O problema tem base em pelo menos duas questões centrais. A primeira diz respeito à soberania nacional: dados pessoais de brasileiros, muitos deles sensíveis, não estão “na nuvem”, mas em servidores bastante concretos que são de posse de empresas transnacionais. Nenhum desses centros de dados fica em terras brasileiras. Esse foi um ponto bastante destacado por Sérgio Amadeu, sociólogo e professor da Universidade Federal do ABC (UFABC). Ele também frisa o crescimento e poder das corporações de saúde, que estão entre as maiores do Brasil. A Rede D’Or São Luiz, por exemplo, tem capital maior que a Rede Globo. Sérgio reflete sobre a crescente relevância da “saúde baseada em valor”.

E não se trata apenas de armazenar dados, mas de utilizá-los para gerar riqueza – a “datificação”. Essa é outra questão central para compreendermos a relevância do problema. Os dados de brasileiros são utilizados para treinar modelos de Inteligência Artificial, mais especificamente o aprendizado de máquina, estatística aplicada em alto potencial computacional. Com quantidades imensas de dados, algoritmos extraem padrões e conseguem fazer predições, que dão enorme poder a seus detentores.
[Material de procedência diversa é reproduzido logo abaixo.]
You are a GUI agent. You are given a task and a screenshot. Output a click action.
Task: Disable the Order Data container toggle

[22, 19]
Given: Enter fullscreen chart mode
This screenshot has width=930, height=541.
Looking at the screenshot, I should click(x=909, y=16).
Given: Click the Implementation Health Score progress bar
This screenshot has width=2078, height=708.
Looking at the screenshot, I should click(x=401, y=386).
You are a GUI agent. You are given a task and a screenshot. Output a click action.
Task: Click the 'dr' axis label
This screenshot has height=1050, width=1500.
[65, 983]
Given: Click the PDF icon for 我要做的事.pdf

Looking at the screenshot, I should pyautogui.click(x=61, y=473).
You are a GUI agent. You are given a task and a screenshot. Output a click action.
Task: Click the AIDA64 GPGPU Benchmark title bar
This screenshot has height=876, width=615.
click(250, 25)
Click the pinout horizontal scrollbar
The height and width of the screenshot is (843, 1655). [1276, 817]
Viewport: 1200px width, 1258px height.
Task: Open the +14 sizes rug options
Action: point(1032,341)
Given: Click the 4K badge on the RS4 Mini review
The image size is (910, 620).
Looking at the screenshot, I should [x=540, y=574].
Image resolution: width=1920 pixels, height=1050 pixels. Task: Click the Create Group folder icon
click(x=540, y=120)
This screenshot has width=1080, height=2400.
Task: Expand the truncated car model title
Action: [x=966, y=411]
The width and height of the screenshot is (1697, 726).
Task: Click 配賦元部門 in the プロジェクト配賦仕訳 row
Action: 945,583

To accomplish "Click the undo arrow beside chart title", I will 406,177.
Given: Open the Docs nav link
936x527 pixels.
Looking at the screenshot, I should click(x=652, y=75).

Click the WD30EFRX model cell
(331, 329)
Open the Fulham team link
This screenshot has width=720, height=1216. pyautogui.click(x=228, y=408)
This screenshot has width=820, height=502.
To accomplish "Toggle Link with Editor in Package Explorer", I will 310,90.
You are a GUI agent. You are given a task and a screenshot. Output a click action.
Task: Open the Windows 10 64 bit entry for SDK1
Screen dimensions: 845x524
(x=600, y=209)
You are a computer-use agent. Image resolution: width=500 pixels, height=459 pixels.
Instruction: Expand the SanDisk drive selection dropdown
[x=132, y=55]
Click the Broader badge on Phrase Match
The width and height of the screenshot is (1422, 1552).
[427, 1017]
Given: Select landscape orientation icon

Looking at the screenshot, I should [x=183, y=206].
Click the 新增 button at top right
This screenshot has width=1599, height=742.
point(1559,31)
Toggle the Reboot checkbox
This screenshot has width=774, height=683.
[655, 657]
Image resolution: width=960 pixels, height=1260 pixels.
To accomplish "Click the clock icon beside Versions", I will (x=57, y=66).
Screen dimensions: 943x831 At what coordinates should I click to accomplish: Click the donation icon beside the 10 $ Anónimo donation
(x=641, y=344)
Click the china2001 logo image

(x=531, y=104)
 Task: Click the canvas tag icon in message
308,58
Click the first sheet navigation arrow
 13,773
A falta de controle e de manejo ético dos dados é um entrave crucial. Mas é preciso pensar ainda que a saúde baseada em valor também acaba por ampliar desigualdades e deixar populações vulneráveis de fora de uma possível “revolução digital”. Esse foi o ponto central da fala de Clarissa Marques Santos França, da Coalizão Direitos na Rede e advogada especialista em Direito Médico pela UERJ. Ainda há uma grande parcela de brasileiros que têm pouco acesso à internet, e por isso acabam ficando de fora de políticas públicas essenciais. O Auxílio Brasil, por exemplo, é pensado para funcionar via aplicativo – o que afasta uma parte de usuários que não conseguem manejá-los ou que acessam a internet apenas através do whatsapp, por exemplo. Políticas públicas feitas sem pensar nessas pessoas acabam por ampliar a desigualdade, ao invés de mitigá-la. O acesso universal à internet é uma pauta urgente, alerta Clarissa.

Giliate C. Coelho Neto, sanitarista e pesquisador da Universidade Federal de São Paulo (Unifesp), expõe, então, algumas das necessidades urgentes para resolver esses entraves, em três grandes frentes: transformação digital, proteção de dados e democratização da informação em saúde. Ferramentas de inteligência artificial criadas por instituições públicas poderiam, por exemplo, ajudar na redução de filas no SUS. Universidades e instituições brasileiras precisam construir essa infraestrutura. Para garantir uma saúde digital segura, também é preciso rever a política de terceirização de funcionários do DataSUS. Outros pontos importantes são a disponibilização de dados públicos para o desenvolvimento de tecnologias para a cidadania; o combate às fake news e a participação do ministério da Saúde na Autoridade Nacional de Proteção de Dados.